Lots of other nice features are tucked away under the hood. For example, there’s a bookmarklet (Google Marker) so that if you’re surfing the web and find a site you’d like to add to your search engine, you just click and that site is instantly added to your search engine. And it wouldn’t be based on Google Co-op if you couldn’t choose to allow volunteers to edit your search engine and add new sites if you want. 🙂
When I played with the first version, I wanted to avoid the standard stuff where you plug in 1-2 sites and get a custom search engine that isn’t blood-pounding-ly exciting (“Oh, a search box, and it searches. Great.”). So what I did was take my feeds (I was using Bloglines at the time) and exported it as an OPML file. Running a command like
cat export.opml | grep "title=" | cut -d'"' -f6 | grep -v '^$' | sort | uniq
was enough to get the blog urls that I was reading (not the feed urls), and I threw those urls into the custom search engine.
And just like that, *BOOM* I had a search engine that covered 70+ blogs in the search/SEO industry. If I searched for [bug], it would return search engine bugs, not bugs in general. OPML-import was so much fun that the Co-op folks promised to support it (I know that importing from Bloglines works; importing from Google Reader might still need a tweak to the OPML parsing). It’s nice that every blogger can have a custom search engine that is centered around their interests.
There’s one tidbit that didn’t interest me much, but readers will probably be interested to hear. If you build a custom search engine, the Co-op folks provide a way to share revenue if people click on your search engine’s ads. Offering revshare is a great way to take a useful tool and get even more people interested in it.
Which leads to my personal take: there’s companies that tackle search for specific verticals (Trulia for real estate, Truveo for video, Kosmix for health and other topics, Powerset for natural language, Guruji for India). Those companies work hard to bring something special to their vertical search.

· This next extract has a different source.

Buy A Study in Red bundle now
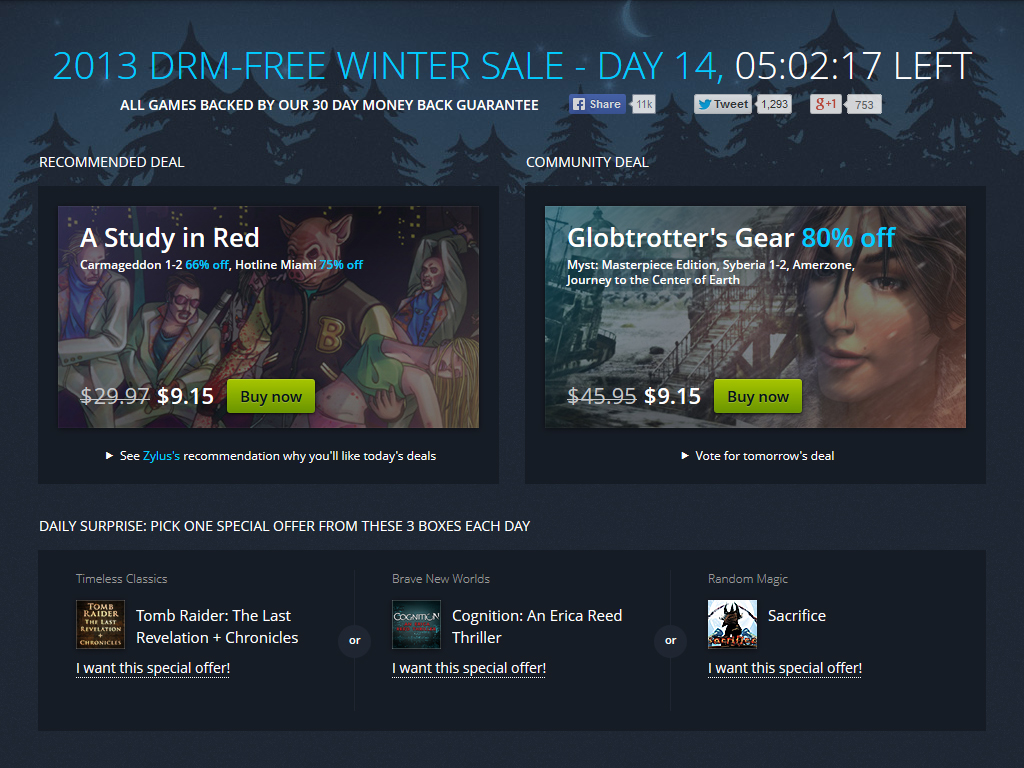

But there’s a tier below “I want to get VC money to do vertical search,” and I think this product could enable that. In the same way that AdSense enabled a lot of very good content creation in different niches, Custom Search Engine could help a lot of people who want to make a search engine, but would be happy doing it not-as-a-VC-funded-startup. Anyway, this whole personal take is wild speculation, but it would be neat if it turned out to be true.
I do think that this launch will kick off a lot of opportunity that not everyone will see or understand at first. For example, the first person to make a truly kick-butt search engine about biking will likely start to attract volunteers and traction and first-mover attention, and could very well become the authority search for that niche. I think that this launch could kick off a wave of search over a long tail of niches; rather than a big vertical like “health,” someone could make a search for the much much smaller “health at every size” movement. Or juggling. Or insurance companies. Imagine your favorite niche, which could be as specific as a small-town or as broad as you want.
Give the Google Custom Search Engine a try. It’s easy enough that you can make a search engine quickly, but there’s a lot of power under the hood.